┏━━

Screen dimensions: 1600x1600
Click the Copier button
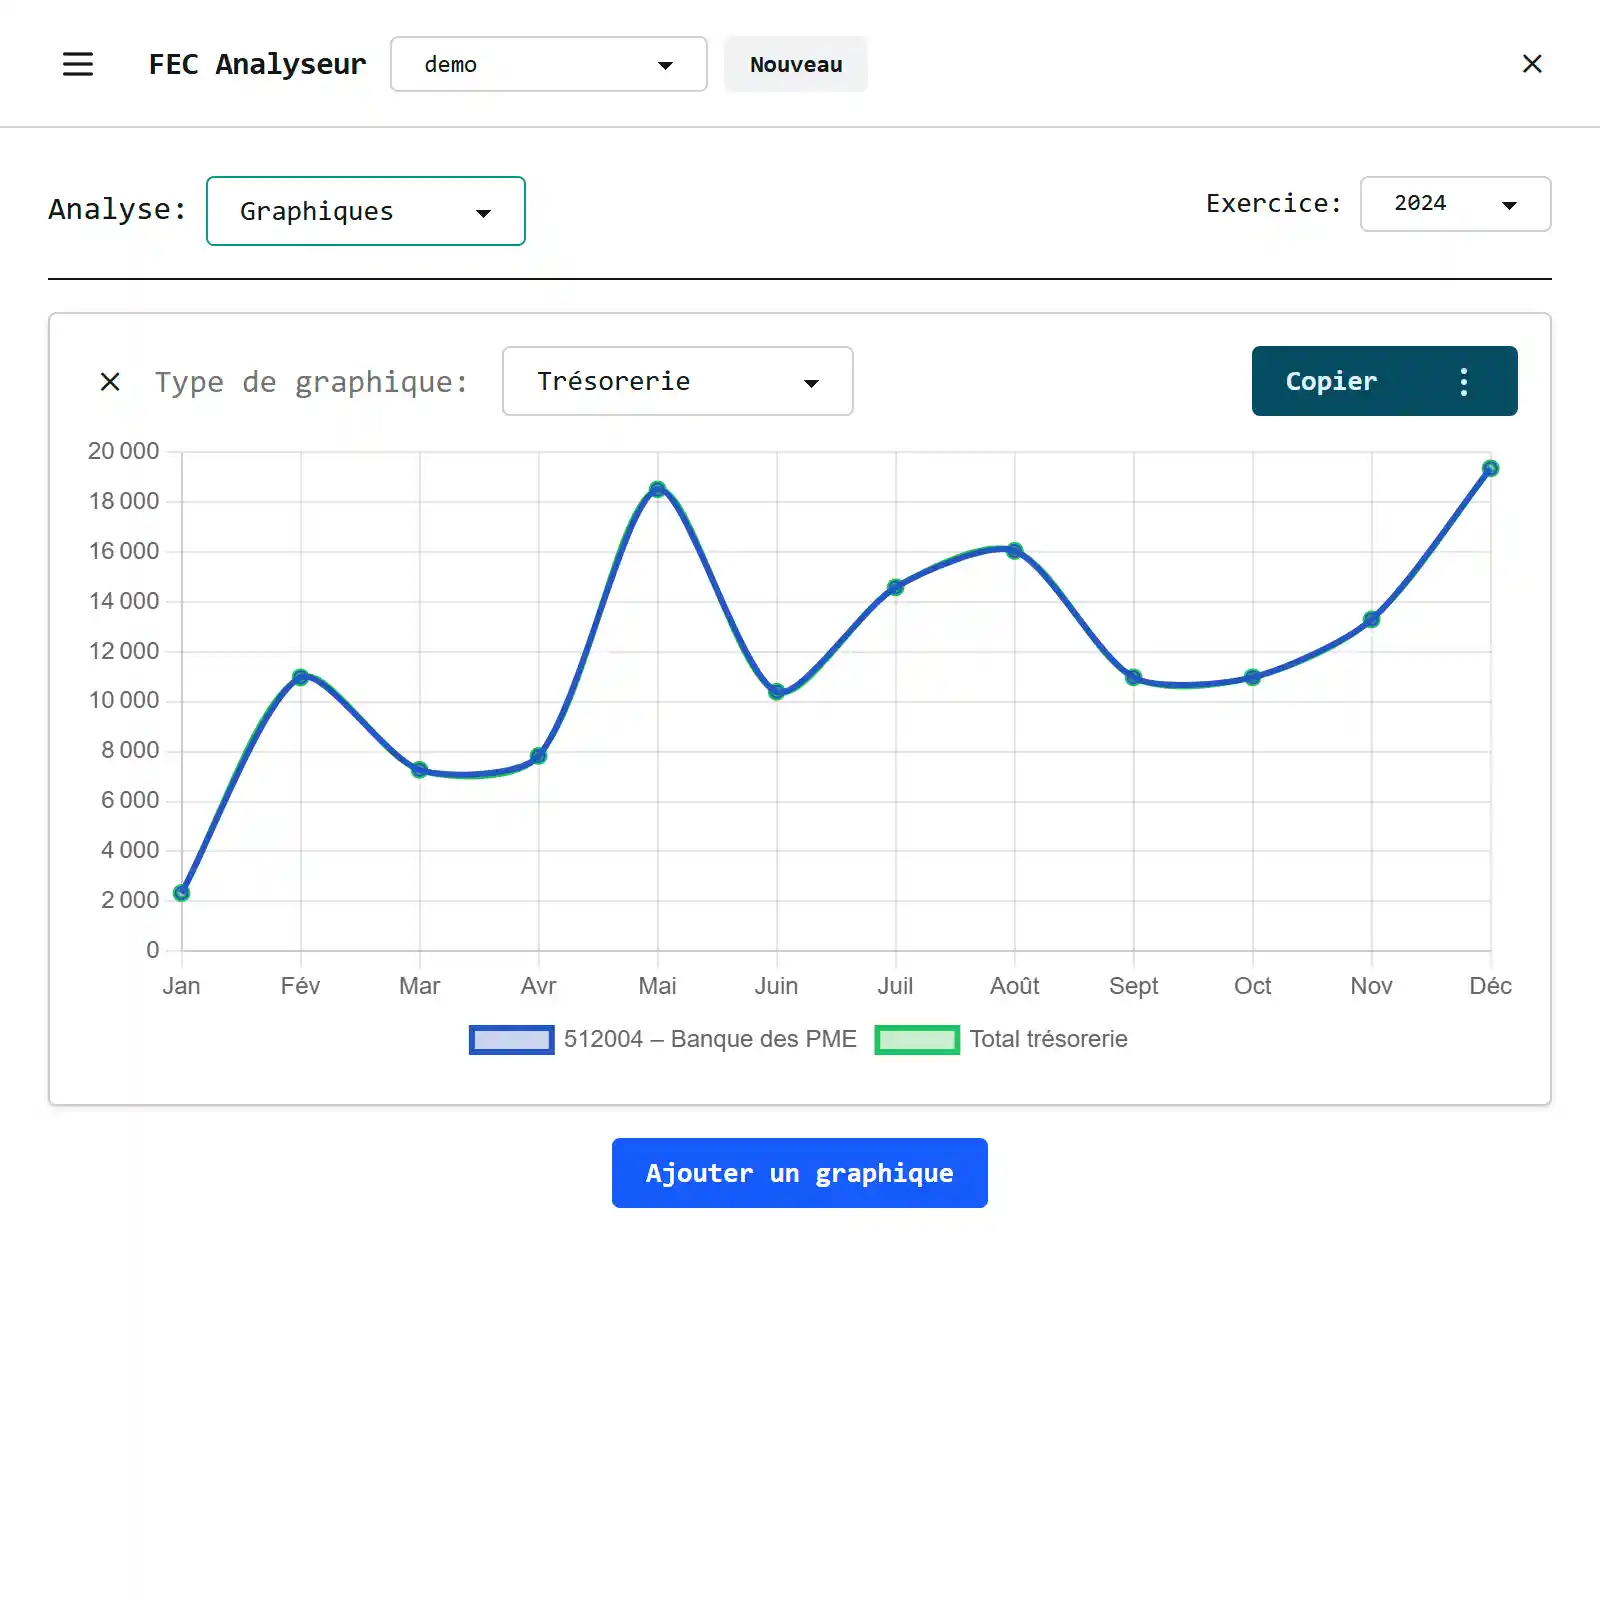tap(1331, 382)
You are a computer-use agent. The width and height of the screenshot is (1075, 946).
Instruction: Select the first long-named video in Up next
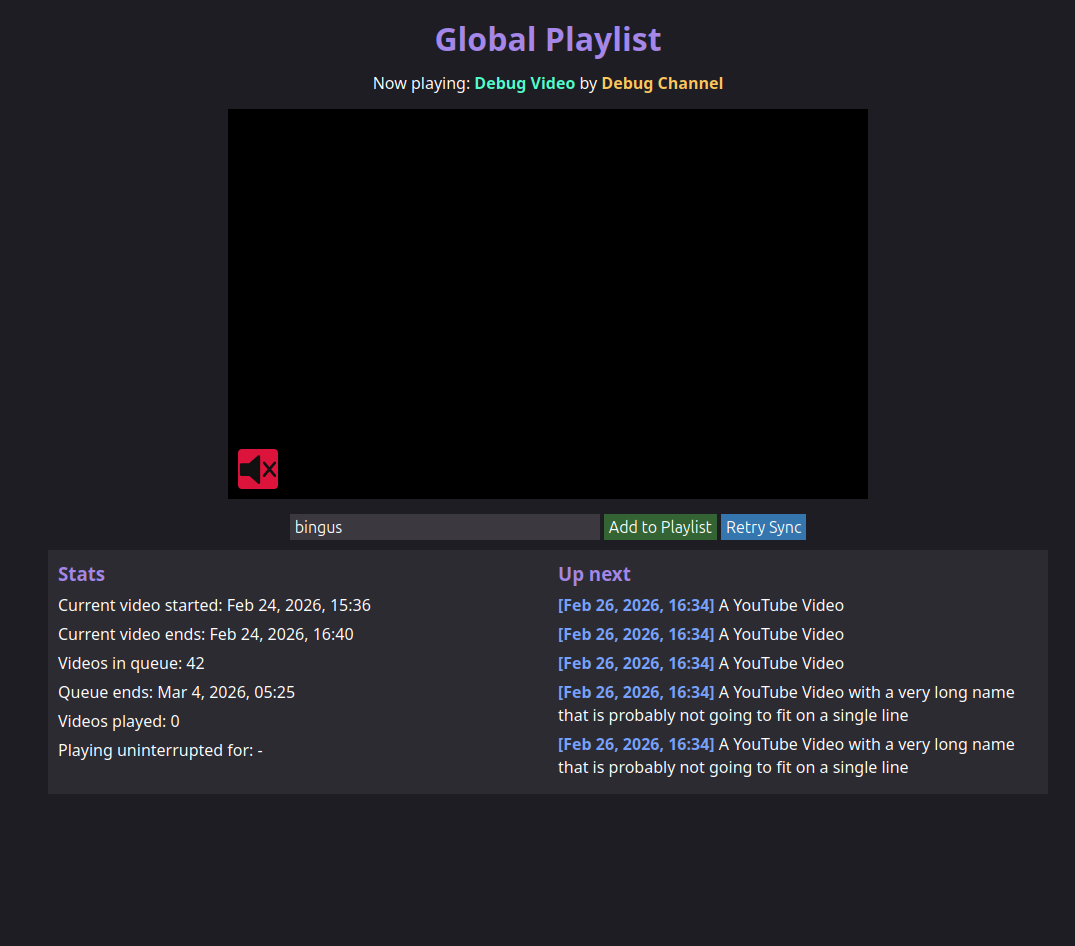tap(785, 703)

┗━━

Exercise goal: Express the entries above as a two-column CSV with the columns instruction and action: one row per entry, with the entry's text and its answer each in a single quoted field and any line breaks replaced by spaces. Leave the pictures out.

Response below:
instruction,action
"Screen dimensions: 1600x1600 Click the Copier button","tap(1331, 382)"
"You are a computer-use agent. The width and height of the screenshot is (1075, 946). Instruction: Select the first long-named video in Up next","tap(785, 703)"